**Short problem**
Copy the passage from the Swagger toggle thread below word for word, starting at "But in reality, it" and ending at "need to know.".

# What is that Swagger toggle for?



## whodat70003

Anyone....

Sent from my AXI0M* AOKP using Tapatalk*


----------



## LDubs

Que?

Tapatalked from my Bionic


----------



## MasterTM

whodat70003 said:


> Anyone....
> 
> Sent from my AXI0M* AOKP using Tapatalk
> *




* swag·ger/ˈswagər/*


How one presents him or her self to the world. Swagger is shown from how the person handles a situation. It can also be shown in the person's walk.


----------



## Nitroz

Its a toggle that makes Roman your personal bitch.


----------



## thepolishguy

It turns on the Swagger bro. You got game? If not-hit the button. BAM! You got game. Swagger on. I dare you to turn it off.


----------



## JAGDrummer

It is a toggle to turn the swagger either on or off.


----------



## just4747

Uh oh I toggled it on and now it wont turn off! What is it?!


----------



## b16

I can't release this information publicly what it does.... is your battery life better?


----------



## gardobus

I've been told that enabling said toggle will allow the phone's owner to have a walk similar to:


----------



## Nitroz

just4747 said:


> Uh oh I toggled it on and now it wont turn off! What is it?!


You've got Swagger, sir.


----------



## Bl4ckpheniX

Many times this comes up.

Contrary to popular belief "Swagger" has nothing to do with old spice.

Frequently it is something you are born with and can not learn.

However, as of lately the word on the street is Bitch's are in fact "runnin wild"


----------



## thepolishguy

This thread could be monumental. I hope it lives on forever in infamy.


----------



## just4747

Nitroz said:


> You've got Swagger, sir.


Yes!!


----------



## un4givablelol

Its to make your friends jealous. Wifi and swagg...all I need on.










Sent from my Galaxy Nexus using Tapatalk


----------



## just4747

But in reality, it does nothing? Why can't I turn it off? lol


----------



## b16

Hey, go tweet your screen shots on twitter with it on. People need to know.

**Entries**
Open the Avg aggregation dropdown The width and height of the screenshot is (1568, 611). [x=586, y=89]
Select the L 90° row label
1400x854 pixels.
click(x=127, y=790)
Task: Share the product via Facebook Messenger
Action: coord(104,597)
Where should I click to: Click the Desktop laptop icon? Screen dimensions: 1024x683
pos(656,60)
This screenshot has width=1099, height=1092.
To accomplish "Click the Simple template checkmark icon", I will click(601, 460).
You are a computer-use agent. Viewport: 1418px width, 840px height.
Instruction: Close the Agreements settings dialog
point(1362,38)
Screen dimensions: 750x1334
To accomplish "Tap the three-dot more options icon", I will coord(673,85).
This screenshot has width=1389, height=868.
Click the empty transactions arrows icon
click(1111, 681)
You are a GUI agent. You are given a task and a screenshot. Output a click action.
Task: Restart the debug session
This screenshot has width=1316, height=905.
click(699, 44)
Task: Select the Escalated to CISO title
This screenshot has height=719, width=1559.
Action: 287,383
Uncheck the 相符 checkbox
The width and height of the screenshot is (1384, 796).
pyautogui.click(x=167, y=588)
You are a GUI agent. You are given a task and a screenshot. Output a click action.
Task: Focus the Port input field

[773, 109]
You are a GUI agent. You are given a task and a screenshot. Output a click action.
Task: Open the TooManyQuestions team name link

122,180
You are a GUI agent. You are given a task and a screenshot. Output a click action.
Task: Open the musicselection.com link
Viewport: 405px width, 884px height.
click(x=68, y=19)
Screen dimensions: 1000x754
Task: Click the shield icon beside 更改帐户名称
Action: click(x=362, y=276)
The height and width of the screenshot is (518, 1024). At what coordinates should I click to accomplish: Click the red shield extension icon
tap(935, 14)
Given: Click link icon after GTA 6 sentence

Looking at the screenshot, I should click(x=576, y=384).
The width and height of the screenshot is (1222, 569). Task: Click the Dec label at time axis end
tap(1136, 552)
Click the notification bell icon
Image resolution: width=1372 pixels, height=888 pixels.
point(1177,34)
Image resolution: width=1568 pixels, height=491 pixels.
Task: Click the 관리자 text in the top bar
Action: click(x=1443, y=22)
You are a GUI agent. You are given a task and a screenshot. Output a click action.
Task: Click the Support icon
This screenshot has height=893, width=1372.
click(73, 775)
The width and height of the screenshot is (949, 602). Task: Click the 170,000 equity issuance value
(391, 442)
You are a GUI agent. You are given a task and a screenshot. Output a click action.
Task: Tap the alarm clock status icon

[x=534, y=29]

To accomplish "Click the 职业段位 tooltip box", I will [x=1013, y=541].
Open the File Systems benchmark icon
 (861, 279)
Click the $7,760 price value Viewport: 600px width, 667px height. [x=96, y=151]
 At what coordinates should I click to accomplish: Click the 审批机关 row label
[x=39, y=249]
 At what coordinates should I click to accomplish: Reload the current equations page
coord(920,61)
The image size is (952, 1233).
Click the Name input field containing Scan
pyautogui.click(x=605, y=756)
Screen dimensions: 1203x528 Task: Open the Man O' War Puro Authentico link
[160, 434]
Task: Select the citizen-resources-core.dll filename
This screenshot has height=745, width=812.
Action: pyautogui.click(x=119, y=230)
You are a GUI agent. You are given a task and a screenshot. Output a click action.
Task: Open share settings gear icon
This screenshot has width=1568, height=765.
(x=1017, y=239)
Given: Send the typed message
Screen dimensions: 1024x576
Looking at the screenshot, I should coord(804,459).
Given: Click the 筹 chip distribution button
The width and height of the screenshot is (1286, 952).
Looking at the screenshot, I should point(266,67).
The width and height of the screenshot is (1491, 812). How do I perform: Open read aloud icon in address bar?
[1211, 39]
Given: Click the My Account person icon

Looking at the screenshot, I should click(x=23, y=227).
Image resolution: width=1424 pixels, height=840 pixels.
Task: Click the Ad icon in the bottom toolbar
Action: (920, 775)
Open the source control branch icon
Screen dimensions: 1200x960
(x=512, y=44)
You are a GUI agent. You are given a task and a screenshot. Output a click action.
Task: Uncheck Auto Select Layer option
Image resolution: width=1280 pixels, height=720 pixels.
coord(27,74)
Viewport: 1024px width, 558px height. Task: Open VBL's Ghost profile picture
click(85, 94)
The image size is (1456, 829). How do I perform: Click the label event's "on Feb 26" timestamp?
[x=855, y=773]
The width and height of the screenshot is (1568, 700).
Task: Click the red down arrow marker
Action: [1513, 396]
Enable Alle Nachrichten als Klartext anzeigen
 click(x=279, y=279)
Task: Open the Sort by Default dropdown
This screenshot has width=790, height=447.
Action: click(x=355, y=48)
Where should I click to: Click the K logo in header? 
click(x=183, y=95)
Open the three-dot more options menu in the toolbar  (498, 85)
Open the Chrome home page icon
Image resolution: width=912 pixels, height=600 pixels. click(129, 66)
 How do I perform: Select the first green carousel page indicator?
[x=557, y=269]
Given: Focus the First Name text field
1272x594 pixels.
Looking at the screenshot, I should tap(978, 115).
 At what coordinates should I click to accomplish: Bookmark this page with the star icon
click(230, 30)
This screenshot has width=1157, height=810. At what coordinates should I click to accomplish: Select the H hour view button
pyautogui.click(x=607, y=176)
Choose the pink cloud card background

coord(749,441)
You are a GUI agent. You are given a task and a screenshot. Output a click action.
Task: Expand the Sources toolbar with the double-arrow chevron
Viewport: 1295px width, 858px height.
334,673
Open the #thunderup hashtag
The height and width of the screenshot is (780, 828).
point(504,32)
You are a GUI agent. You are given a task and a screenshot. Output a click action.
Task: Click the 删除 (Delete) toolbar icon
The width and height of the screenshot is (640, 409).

**Written response**
But in reality, it does nothing? Why can't I turn it off? lol


----------



## b16

Hey, go tweet your screen shots on twitter with it on. People need to know.